Was it the quirky reoccurring characters, the simple and fairly clean mysteries, the fact it offered middle-America a much-needed escape from the trials of life, or Angela’s portrayal of Jessica?
The answer is simple.
It was all of these things. With Angela’s portrayal leading the way.
Murder, She Wrote was (or shall we say still is) the epitome of a cozy mystery show.
Sure, there was murder, but the show still managed to keep the crime and investigation fairly light. There was no-graphic violence, little to no obscenities and no on-screen sex. That isn’t to say that the topics presented or discussed weren’t a bit dark or uncomfortable, but writers and producers approached them in a way that was digestible to audiences of all backgrounds and most ages.
Viewers could tune in each week and watch Jessica solve a crime all while interacting in a caring, yet firm, way with her neighbors, family members (how many nieces and nephews can woman have?!), and strangers. For the first few years of the show episodes happened in the fictional town of Cabot Cove, Maine.
That’s right. Cabot Cove was not a real town. I hope I didn’t ruin that for anyone, but, yes, the exterior scenes for Cabot Cove were actually filmed in Mendocino, California.
Before Murder, She Wrote, Angela, born Angela Brigid Lansbury, acted on stage and in the theater. She began her acting career after her family moved to New York from London in 1940 to escape The Blitz during World War II. Angela was 15 at the time, and by 16, she was looking for acting jobs. Her mother was British actress Moyna MacGill so she knew a little bit about acting.
“Moyna found work on Broadway, and Angela studied drama until, after two years, they decamped to Los Angeles,” states an article by Holly Brubach in The Gentlewoman Magazine. “Moyna was on tour at the time, so it was left to Angela to organise the move – packing and closing the apartment, making travel arrangements for herself and her brothers. She was 16, pretending to be 19.”
Angela, known by her family as Brigid, started acting out scenes shortly after the age of 9 after her father died from stomach cancer. She needed a way to cope from the shock of his loss. Her mother later remarried and it was with her stepfather and mother and twin brothers that she moved to New York.

TRY IT = According to the excerpt about Murder, She Wrote, where were the exterior scenes for Cabot Cove filmed?

INFORMATION =
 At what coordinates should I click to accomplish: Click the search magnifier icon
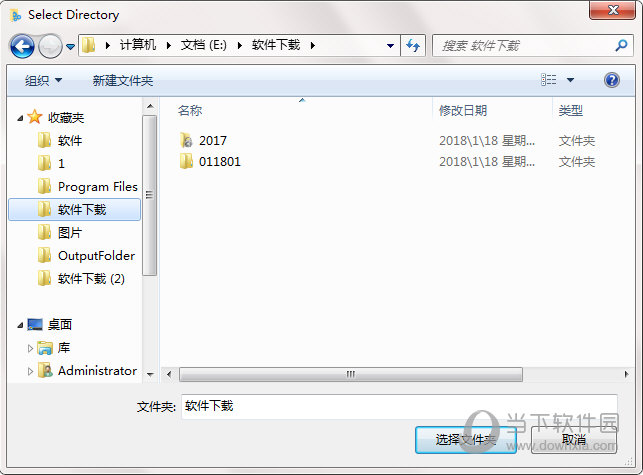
---
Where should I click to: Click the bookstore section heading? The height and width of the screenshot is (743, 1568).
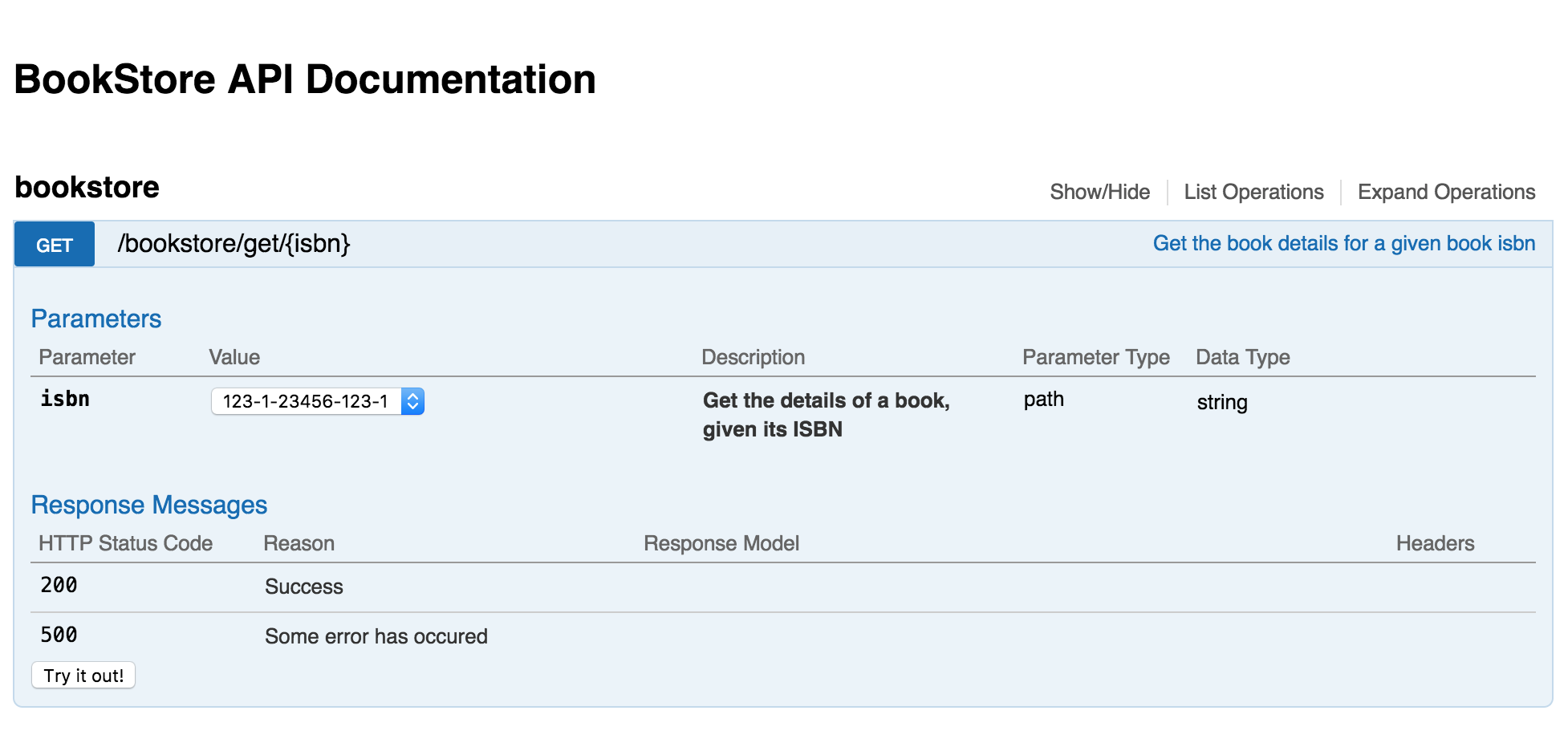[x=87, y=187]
---
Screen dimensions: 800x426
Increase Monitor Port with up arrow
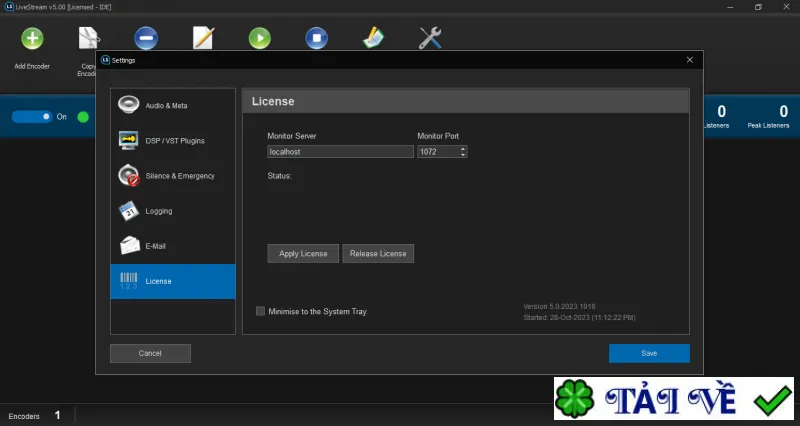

FINISHED TASK = Mendocino, California.